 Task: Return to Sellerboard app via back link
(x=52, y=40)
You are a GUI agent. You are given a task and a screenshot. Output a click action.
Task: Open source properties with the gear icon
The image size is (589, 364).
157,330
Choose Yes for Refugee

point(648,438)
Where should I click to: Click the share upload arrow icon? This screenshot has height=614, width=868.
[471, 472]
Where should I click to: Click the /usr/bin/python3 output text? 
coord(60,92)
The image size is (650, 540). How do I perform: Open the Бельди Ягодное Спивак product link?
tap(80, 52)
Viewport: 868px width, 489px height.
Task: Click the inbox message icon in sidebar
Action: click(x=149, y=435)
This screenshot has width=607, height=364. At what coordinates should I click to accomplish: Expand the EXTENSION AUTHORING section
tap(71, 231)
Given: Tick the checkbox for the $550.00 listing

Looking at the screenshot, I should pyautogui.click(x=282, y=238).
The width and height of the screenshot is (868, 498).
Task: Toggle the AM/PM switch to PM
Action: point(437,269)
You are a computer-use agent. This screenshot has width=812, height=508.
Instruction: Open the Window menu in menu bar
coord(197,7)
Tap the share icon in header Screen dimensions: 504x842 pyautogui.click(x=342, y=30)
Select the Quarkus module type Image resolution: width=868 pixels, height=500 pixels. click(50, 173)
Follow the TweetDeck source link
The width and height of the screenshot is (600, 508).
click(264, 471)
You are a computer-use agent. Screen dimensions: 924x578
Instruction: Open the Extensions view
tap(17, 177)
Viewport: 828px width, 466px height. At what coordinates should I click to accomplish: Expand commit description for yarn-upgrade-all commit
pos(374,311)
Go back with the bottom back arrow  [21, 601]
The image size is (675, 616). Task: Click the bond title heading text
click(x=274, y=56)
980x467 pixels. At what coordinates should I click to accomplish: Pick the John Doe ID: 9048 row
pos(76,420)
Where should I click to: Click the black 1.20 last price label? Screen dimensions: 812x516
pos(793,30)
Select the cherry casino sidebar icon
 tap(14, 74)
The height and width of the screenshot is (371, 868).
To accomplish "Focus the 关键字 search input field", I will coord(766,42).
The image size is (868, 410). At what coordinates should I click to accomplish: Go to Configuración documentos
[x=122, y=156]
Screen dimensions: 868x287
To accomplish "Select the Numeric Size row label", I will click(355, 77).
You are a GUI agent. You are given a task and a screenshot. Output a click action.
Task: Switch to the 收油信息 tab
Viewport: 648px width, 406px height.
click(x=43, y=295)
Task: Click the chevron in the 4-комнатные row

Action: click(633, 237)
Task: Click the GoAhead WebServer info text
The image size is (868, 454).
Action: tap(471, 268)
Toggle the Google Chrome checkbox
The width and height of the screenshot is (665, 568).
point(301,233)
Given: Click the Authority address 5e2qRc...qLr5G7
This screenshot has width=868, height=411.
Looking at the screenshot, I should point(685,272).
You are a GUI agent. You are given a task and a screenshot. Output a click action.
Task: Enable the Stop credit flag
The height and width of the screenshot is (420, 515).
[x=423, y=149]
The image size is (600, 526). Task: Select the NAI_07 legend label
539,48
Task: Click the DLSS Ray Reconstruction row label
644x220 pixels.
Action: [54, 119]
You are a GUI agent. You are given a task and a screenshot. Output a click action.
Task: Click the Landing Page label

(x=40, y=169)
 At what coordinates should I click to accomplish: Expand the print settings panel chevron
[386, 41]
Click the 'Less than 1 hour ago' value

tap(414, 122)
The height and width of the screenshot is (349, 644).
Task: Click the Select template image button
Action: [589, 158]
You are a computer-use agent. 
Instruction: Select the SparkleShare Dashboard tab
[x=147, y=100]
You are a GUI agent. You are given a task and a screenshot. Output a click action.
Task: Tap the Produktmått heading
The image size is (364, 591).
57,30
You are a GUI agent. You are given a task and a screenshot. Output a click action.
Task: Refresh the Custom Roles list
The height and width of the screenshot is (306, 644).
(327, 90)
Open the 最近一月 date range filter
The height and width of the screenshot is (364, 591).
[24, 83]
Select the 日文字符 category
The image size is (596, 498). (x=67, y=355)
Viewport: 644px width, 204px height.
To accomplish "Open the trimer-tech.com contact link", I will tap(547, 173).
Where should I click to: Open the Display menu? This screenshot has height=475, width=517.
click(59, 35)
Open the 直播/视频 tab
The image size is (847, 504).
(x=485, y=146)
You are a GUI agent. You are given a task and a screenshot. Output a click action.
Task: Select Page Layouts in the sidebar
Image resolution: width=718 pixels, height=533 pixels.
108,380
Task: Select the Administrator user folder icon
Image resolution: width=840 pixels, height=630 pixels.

================

[Problem requirements]
Report each line in the entries where the string "will" occurs.

[Task answer]
To accomplish "Focus the 关键字 search input field", I will coord(766,42).
To accomplish "Select the Numeric Size row label", I will click(355, 77).
To accomplish "Open the trimer-tech.com contact link", I will tap(547, 173).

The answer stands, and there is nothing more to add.